• **EXERCISE DESCRIPTION**
Format the items below as a numbered list, leaving out any blank lines.
--- START OF AVAILABLE RECORDS ---
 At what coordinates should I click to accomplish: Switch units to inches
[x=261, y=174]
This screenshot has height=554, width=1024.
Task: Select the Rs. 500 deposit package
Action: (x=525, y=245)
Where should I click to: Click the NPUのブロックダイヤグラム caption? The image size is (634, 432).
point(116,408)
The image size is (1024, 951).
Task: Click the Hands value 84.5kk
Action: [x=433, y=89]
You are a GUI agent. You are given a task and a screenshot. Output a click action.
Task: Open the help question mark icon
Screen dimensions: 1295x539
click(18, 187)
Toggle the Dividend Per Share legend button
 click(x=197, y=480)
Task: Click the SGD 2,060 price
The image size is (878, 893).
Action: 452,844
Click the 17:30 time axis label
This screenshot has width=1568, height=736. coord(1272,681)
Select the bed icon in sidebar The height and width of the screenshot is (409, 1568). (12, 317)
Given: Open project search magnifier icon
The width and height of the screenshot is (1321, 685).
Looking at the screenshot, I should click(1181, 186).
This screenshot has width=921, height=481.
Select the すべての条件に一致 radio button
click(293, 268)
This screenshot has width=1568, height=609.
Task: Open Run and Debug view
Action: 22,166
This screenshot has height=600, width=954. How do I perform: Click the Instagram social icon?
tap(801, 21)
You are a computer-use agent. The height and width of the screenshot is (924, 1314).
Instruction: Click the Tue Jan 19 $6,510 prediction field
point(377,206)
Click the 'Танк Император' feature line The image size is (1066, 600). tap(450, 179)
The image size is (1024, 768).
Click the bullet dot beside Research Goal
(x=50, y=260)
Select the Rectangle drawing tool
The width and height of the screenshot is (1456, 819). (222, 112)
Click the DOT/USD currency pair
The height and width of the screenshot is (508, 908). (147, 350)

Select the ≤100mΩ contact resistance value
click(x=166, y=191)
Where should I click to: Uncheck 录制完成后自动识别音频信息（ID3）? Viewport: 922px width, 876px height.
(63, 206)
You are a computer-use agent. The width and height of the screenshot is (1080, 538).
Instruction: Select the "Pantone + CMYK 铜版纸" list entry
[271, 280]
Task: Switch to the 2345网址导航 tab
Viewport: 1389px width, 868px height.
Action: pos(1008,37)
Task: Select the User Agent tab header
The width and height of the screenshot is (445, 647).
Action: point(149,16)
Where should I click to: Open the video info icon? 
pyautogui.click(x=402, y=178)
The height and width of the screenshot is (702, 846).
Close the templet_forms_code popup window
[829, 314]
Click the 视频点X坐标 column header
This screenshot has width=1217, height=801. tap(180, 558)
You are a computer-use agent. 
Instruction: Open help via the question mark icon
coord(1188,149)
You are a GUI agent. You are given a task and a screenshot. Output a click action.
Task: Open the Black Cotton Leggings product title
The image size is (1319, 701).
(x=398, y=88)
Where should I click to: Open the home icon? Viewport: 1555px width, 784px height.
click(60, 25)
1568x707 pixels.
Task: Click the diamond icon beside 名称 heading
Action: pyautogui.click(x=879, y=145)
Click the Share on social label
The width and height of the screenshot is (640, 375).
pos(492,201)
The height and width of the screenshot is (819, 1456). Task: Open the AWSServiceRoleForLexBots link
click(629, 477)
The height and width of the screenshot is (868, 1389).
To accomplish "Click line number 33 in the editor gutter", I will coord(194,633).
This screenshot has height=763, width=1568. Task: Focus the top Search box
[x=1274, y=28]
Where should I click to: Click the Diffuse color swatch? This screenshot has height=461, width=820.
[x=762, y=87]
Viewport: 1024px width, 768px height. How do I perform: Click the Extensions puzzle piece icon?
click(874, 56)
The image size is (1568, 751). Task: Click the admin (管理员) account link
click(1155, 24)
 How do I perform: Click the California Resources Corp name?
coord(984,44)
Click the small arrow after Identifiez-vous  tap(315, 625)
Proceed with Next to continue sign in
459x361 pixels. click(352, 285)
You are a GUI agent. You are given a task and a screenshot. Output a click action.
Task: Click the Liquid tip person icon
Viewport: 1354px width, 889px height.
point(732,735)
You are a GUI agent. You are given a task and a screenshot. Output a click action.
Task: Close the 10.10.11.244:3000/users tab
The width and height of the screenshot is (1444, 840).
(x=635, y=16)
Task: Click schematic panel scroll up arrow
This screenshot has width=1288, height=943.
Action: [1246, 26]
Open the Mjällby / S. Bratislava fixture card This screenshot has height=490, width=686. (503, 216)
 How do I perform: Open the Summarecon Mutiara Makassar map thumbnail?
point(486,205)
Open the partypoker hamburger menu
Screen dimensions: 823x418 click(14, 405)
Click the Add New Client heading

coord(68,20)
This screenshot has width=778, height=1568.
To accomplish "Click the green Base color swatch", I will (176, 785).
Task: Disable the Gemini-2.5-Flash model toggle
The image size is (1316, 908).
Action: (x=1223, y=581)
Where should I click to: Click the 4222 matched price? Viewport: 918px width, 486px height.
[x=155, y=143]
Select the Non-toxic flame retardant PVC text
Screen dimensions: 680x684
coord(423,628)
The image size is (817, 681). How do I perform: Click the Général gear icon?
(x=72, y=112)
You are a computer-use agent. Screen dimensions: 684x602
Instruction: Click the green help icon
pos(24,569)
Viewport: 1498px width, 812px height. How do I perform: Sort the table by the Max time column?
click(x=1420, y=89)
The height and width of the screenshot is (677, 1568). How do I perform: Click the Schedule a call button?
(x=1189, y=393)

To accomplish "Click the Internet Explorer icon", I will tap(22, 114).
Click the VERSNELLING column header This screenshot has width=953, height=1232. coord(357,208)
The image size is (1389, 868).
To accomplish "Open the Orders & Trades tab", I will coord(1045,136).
--- END OF AVAILABLE RECORDS ---
• **OUTPUT OF THE TASK**
1.  At what coordinates should I click to accomplish: Switch units to inches
2. [x=261, y=174]
3. This screenshot has height=554, width=1024.
4. Task: Select the Rs. 500 deposit package
5. Action: (x=525, y=245)
6. Where should I click to: Click the NPUのブロックダイヤグラム caption? The image size is (634, 432).
7. point(116,408)
8. The image size is (1024, 951).
9. Task: Click the Hands value 84.5kk
10. Action: [x=433, y=89]
11. You are a GUI agent. You are given a task and a screenshot. Output a click action.
12. Task: Open the help question mark icon
13. Screen dimensions: 1295x539
14. click(18, 187)
15. Toggle the Dividend Per Share legend button
16.  click(x=197, y=480)
17. Task: Click the SGD 2,060 price
18. The image size is (878, 893).
19. Action: 452,844
20. Click the 17:30 time axis label
21. This screenshot has width=1568, height=736. coord(1272,681)
22. Select the bed icon in sidebar The height and width of the screenshot is (409, 1568). (12, 317)
23. Given: Open project search magnifier icon
24. The width and height of the screenshot is (1321, 685).
25. Looking at the screenshot, I should click(1181, 186).
26. This screenshot has width=921, height=481.
27. Select the すべての条件に一致 radio button
28. click(293, 268)
29. This screenshot has width=1568, height=609.
30. Task: Open Run and Debug view
31. Action: 22,166
32. This screenshot has height=600, width=954. How do I perform: Click the Instagram social icon?
33. tap(801, 21)
34. You are a computer-use agent. The height and width of the screenshot is (924, 1314).
35. Instruction: Click the Tue Jan 19 $6,510 prediction field
36. point(377,206)
37. Click the 'Танк Император' feature line The image size is (1066, 600). tap(450, 179)
38. The image size is (1024, 768).
39. Click the bullet dot beside Research Goal
40. (x=50, y=260)
41. Select the Rectangle drawing tool
42. The width and height of the screenshot is (1456, 819). (222, 112)
43. Click the DOT/USD currency pair
44. The height and width of the screenshot is (508, 908). (147, 350)
45. Select the ≤100mΩ contact resistance value
46. click(x=166, y=191)
47. Where should I click to: Uncheck 录制完成后自动识别音频信息（ID3）? Viewport: 922px width, 876px height.
48. (63, 206)
49. You are a computer-use agent. The width and height of the screenshot is (1080, 538).
50. Instruction: Select the "Pantone + CMYK 铜版纸" list entry
51. [271, 280]
52. Task: Switch to the 2345网址导航 tab
53. Viewport: 1389px width, 868px height.
54. Action: pos(1008,37)
55. Task: Select the User Agent tab header
56. The width and height of the screenshot is (445, 647).
57. Action: point(149,16)
58. Where should I click to: Open the video info icon? 
59. pyautogui.click(x=402, y=178)
60. The height and width of the screenshot is (702, 846).
61. Close the templet_forms_code popup window
62. [829, 314]
63. Click the 视频点X坐标 column header
64. This screenshot has width=1217, height=801. tap(180, 558)
65. You are a computer-use agent. 
66. Instruction: Open help via the question mark icon
67. coord(1188,149)
68. You are a GUI agent. You are given a task and a screenshot. Output a click action.
69. Task: Open the Black Cotton Leggings product title
70. The image size is (1319, 701).
71. (x=398, y=88)
72. Where should I click to: Open the home icon? Viewport: 1555px width, 784px height.
73. click(60, 25)
74. 1568x707 pixels.
75. Task: Click the diamond icon beside 名称 heading
76. Action: pyautogui.click(x=879, y=145)
77. Click the Share on social label
78. The width and height of the screenshot is (640, 375).
79. pos(492,201)
80. The height and width of the screenshot is (819, 1456). Task: Open the AWSServiceRoleForLexBots link
81. click(629, 477)
82. The height and width of the screenshot is (868, 1389).
83. To accomplish "Click line number 33 in the editor gutter", I will coord(194,633).
84. This screenshot has height=763, width=1568. Task: Focus the top Search box
85. [x=1274, y=28]
86. Where should I click to: Click the Diffuse color swatch? This screenshot has height=461, width=820.
87. [x=762, y=87]
88. Viewport: 1024px width, 768px height. How do I perform: Click the Extensions puzzle piece icon?
89. click(874, 56)
90. The image size is (1568, 751). Task: Click the admin (管理员) account link
91. click(1155, 24)
92.  How do I perform: Click the California Resources Corp name?
93. coord(984,44)
94. Click the small arrow after Identifiez-vous  tap(315, 625)
95. Proceed with Next to continue sign in
96. 459x361 pixels. click(352, 285)
97. You are a GUI agent. You are given a task and a screenshot. Output a click action.
98. Task: Click the Liquid tip person icon
99. Viewport: 1354px width, 889px height.
100. point(732,735)
101. You are a GUI agent. You are given a task and a screenshot. Output a click action.
102. Task: Close the 10.10.11.244:3000/users tab
103. The width and height of the screenshot is (1444, 840).
104. (x=635, y=16)
105. Task: Click schematic panel scroll up arrow
106. This screenshot has width=1288, height=943.
107. Action: [1246, 26]
108. Open the Mjällby / S. Bratislava fixture card This screenshot has height=490, width=686. (503, 216)
109.  How do I perform: Open the Summarecon Mutiara Makassar map thumbnail?
110. point(486,205)
111. Open the partypoker hamburger menu
112. Screen dimensions: 823x418 click(14, 405)
113. Click the Add New Client heading
114. coord(68,20)
115. This screenshot has width=778, height=1568.
116. To accomplish "Click the green Base color swatch", I will (176, 785).
117. Task: Disable the Gemini-2.5-Flash model toggle
118. The image size is (1316, 908).
119. Action: (x=1223, y=581)
120. Where should I click to: Click the 4222 matched price? Viewport: 918px width, 486px height.
121. [x=155, y=143]
122. Select the Non-toxic flame retardant PVC text
123. Screen dimensions: 680x684
124. coord(423,628)
125. The image size is (817, 681). How do I perform: Click the Général gear icon?
126. (x=72, y=112)
127. You are a computer-use agent. Screen dimensions: 684x602
128. Instruction: Click the green help icon
129. pos(24,569)
130. Viewport: 1498px width, 812px height. How do I perform: Sort the table by the Max time column?
131. click(x=1420, y=89)
132. The height and width of the screenshot is (677, 1568). How do I perform: Click the Schedule a call button?
133. (x=1189, y=393)
134. To accomplish "Click the Internet Explorer icon", I will tap(22, 114).
135. Click the VERSNELLING column header This screenshot has width=953, height=1232. coord(357,208)
136. The image size is (1389, 868).
137. To accomplish "Open the Orders & Trades tab", I will coord(1045,136).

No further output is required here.